District charter schools pursue permanent homes

MAT-SU - Here's something you might not know about charter schools: all but one in the Mat-Su Borough are housed in rented facilities.

Borough Assemblyman Jim Colver said he'd like to see that change. Soon after he was elected he began the process of setting up a process to accomplish that.

"If the school has been in existence for five years and has a track record of success, then they can apply for a permanent facility," Colver said.

That five-year period is a way to make sure the borough doesn't wind up holding the bag if a charter school fails, Colver said.

The first school to start the ball rolling is Fronteras, which will mark five years this fall. Colver said when Fronteras came to the borough to start the process, he was all too familiar with the school's motivation.

"I'm sure familiar with your lease. I voted against it. It was the worst lease I've ever seen," Colver said.

But while the previous guidelines set up the framework for a way to get charter schools into permanent facilities, he said there are a lot of details to be worked out, most notably, financing.

Charter schools operate on what's usually referred to as their per-pupil allowance. The state gives all school districts in Alaska a set amount based on how many students they have. With regular public schools, the Mat-Su Borough School District puts that money in a pot and doles it out to various schools. Charter schools hang on to most of their per-pupil dollars, and they draw from those funds to pay rent.

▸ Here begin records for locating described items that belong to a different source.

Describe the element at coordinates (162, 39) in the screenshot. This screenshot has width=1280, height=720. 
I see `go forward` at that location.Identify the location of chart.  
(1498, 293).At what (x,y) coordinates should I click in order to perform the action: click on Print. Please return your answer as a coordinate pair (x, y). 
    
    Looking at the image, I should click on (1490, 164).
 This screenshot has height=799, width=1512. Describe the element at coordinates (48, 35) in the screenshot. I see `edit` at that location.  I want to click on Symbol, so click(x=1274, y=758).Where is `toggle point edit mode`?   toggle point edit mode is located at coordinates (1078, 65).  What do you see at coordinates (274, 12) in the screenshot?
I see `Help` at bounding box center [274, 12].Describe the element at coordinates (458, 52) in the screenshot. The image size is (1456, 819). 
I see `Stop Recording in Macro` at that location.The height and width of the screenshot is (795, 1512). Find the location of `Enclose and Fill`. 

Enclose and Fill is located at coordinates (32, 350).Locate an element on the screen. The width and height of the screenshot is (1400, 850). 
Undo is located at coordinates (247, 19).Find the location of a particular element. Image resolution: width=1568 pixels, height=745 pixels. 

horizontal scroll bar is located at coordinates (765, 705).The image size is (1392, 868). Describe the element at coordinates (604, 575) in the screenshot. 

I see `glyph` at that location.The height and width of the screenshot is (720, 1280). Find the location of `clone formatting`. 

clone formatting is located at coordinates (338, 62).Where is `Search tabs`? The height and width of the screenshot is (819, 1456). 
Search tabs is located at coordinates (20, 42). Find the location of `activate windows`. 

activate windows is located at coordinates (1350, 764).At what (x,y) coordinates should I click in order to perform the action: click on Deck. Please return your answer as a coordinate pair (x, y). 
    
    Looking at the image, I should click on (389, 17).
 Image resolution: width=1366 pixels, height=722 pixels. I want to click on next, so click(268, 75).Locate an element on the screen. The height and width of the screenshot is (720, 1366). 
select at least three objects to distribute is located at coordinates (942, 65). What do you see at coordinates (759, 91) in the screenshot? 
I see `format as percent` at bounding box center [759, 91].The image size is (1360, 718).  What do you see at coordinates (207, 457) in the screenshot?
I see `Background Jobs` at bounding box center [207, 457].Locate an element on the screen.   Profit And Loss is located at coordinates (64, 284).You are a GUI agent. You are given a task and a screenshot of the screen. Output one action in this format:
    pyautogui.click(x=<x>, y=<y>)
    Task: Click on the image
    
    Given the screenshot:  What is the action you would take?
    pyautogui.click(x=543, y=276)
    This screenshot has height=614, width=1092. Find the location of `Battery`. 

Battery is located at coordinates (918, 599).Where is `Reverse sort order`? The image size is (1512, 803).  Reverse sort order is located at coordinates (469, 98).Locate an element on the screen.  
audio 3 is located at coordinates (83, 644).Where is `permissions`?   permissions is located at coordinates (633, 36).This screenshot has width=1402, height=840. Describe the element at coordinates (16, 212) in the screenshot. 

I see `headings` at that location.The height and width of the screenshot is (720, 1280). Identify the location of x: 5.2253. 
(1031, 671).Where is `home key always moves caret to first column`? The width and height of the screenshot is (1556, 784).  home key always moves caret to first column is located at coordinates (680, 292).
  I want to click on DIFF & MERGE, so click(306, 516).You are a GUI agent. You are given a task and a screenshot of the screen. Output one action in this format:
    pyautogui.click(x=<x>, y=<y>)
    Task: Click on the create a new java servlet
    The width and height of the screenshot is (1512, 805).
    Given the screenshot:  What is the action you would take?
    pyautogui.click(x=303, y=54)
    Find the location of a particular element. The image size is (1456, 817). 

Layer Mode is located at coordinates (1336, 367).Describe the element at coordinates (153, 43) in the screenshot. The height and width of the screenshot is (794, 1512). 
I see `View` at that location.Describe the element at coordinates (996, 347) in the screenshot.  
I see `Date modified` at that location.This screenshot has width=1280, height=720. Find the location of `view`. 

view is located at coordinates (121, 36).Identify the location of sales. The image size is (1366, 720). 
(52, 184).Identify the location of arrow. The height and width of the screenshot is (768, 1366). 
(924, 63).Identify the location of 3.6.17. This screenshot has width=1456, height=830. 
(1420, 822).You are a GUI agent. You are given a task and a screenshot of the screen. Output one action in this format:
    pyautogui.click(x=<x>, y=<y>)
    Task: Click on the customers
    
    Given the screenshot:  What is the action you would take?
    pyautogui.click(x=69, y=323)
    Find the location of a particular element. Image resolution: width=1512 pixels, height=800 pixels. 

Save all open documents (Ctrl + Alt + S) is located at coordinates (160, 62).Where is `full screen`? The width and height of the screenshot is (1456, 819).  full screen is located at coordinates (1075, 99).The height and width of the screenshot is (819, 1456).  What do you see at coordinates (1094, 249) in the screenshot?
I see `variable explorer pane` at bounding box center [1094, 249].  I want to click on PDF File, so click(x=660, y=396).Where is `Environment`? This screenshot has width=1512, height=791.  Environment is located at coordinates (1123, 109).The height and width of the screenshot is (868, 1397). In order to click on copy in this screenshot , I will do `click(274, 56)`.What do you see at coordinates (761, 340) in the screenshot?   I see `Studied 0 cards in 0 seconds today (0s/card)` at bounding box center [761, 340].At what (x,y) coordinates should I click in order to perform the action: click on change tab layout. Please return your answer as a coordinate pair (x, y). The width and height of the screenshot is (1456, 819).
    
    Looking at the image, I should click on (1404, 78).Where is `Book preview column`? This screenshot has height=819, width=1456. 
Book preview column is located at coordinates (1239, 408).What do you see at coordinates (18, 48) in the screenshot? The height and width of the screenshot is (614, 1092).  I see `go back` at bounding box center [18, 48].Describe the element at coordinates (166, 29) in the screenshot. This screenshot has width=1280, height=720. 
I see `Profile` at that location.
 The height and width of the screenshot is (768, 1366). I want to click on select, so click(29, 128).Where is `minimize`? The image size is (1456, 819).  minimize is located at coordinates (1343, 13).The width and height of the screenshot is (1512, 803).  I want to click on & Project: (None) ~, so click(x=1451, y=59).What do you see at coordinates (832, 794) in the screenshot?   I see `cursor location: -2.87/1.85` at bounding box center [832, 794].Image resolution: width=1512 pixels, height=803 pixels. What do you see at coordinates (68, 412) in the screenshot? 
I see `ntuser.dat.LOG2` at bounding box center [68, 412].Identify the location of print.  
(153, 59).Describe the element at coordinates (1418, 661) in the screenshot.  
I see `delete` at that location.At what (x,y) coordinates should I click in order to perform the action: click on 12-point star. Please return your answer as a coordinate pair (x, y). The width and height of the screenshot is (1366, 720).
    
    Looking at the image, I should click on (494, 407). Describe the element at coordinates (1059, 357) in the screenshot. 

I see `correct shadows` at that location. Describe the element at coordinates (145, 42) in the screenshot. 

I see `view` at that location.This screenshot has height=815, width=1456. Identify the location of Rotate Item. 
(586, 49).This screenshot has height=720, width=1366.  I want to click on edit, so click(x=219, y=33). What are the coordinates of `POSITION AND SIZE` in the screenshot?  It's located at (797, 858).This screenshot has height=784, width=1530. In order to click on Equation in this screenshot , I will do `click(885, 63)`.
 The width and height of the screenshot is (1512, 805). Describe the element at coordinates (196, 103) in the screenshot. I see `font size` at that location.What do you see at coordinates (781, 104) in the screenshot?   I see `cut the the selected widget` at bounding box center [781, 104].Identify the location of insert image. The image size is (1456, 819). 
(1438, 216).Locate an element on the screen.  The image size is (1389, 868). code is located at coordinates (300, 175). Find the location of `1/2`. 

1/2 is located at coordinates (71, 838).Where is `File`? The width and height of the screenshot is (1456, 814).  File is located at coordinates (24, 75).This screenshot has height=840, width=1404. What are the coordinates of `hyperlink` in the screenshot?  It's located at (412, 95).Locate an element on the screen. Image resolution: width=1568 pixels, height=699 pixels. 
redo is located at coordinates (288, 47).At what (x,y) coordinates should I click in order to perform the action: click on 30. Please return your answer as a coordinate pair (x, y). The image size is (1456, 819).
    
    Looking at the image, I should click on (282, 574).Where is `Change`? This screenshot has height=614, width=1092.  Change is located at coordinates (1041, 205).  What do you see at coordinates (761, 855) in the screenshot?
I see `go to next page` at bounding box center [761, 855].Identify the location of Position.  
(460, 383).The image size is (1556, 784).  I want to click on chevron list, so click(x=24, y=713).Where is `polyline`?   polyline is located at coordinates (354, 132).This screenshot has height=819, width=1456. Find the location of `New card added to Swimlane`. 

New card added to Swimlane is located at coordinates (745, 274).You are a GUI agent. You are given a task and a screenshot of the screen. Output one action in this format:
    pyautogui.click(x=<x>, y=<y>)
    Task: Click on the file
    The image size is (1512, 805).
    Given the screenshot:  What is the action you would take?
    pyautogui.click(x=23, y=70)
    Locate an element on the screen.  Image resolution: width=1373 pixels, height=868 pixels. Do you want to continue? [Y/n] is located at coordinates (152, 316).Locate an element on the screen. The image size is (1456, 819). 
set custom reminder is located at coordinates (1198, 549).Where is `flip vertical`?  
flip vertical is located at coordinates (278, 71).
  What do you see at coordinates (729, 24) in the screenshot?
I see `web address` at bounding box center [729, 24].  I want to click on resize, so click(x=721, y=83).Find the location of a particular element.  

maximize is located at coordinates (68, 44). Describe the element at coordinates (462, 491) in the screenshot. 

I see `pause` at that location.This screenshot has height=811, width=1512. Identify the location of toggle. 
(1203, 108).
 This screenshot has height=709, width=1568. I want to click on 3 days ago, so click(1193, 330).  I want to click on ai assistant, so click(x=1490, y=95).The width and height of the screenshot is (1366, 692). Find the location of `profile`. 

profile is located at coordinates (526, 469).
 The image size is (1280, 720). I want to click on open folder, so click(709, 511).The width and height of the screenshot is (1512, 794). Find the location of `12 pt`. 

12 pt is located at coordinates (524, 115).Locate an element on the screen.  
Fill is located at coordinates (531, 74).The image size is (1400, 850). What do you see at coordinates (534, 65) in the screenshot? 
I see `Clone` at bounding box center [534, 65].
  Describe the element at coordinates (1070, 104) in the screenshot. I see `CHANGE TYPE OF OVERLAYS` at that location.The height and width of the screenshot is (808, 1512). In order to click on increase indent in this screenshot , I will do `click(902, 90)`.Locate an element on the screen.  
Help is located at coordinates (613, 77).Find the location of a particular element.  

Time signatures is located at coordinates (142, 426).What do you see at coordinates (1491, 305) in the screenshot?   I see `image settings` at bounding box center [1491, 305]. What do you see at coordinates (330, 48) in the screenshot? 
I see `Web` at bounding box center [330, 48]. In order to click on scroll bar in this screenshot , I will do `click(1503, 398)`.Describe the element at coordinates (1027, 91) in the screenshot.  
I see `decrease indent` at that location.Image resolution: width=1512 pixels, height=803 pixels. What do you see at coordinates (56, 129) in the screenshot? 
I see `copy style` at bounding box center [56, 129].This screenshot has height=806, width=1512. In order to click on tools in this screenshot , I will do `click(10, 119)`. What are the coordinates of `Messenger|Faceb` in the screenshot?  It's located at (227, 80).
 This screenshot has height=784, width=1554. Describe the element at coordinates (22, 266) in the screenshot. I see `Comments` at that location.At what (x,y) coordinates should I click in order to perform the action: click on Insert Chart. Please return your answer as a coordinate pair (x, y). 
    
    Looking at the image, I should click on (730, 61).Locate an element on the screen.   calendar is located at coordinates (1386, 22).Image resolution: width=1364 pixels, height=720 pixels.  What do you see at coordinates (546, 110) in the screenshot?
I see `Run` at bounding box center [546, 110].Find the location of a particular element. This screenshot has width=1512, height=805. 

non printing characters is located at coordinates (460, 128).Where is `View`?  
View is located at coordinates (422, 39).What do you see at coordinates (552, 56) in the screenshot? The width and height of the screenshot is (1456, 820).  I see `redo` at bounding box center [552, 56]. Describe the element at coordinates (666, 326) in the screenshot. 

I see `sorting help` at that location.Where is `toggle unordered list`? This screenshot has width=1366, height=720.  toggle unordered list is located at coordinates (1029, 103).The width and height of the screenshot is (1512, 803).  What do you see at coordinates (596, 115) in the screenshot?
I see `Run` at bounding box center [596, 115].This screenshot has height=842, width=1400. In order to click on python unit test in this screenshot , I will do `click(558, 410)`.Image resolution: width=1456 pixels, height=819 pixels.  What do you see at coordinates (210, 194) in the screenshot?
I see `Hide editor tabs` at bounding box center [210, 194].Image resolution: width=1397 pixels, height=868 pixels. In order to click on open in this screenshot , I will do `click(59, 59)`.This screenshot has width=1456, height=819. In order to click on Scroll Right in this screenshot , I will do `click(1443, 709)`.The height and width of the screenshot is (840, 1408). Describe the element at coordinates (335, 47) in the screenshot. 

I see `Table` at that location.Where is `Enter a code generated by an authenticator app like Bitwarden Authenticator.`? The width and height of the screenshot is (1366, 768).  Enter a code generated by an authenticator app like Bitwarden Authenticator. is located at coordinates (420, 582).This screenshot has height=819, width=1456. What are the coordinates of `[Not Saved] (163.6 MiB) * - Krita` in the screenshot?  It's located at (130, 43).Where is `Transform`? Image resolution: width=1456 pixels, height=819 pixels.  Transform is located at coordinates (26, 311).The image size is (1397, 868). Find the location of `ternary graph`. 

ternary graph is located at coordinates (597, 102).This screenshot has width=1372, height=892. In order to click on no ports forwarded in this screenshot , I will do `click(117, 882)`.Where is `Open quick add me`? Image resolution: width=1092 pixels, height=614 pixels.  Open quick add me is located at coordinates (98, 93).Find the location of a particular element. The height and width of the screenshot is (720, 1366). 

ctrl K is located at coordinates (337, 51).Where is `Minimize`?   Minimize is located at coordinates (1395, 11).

Colver said the cleanest way he can think of to fund a new building would be for the borough to finance it and to use money the schools pay in rent to pay back the loan.

This is where he's been getting some friction. School board member Ole Larson said he worries the public will frown on the borough borrowing money for schools after the district promised the massive package of bonds passed last year would be all the borrowing the district did for five years.

"About five or six years ago, Academy Charter had a bond to the public to bond to build a new building for a charter school. It failed 85 percent to 15," Larson said. "The public did not want to use public money to build a charter school."

But Colver disagrees. What the public doesn't want to see, he said, is taxes raised to pay for more borrowing after taxes were hiked for that five-year package.

The financing vehicle he has in mind would not raise taxes because it would be paid back through that per-pupil money.

"This is a revenue-neutral financing vehicle," Colver said. "It's kind of like a what you call in real estate a wrap around financing. We finance it and then we lease it right back out."

He likened it to the way the borough financed the Goose Creek Correctional Center. That project didn't raise taxes. The state is paying back those bonds.

Larson said he also worried that there wasn't enough debate on the issue, that it would make its way through subcommittees and be put up for a vote at the assembly table without the assembly having a chance to guide the process.

"We need to get a debate going one way or the other instead of having it slide through subcommittees," Larson said.

That issue of transparency was a big enough deal that Colver solicited an opinion from Borough Attorney Nick Spiropoulos, who said that the borough assembly doesn't have to offer guidance as the school site selection committee does its work if it doesn't want to.

"As with many of the administrative matters within the borough, the committee may proceed as it sees fit within the boundaries of the code. Questions of the best options, sources of funding, priorities, etc., are all within the realm of the committee to render advice," Spiropoulos wrote.

Colver noted that the process he sees is the site selection moving from the committee to the planning commission, making a stop at the school board for an opinion, and then arriving at the assembly.

"I think debate is healthy. Let's talk about the issues," he said.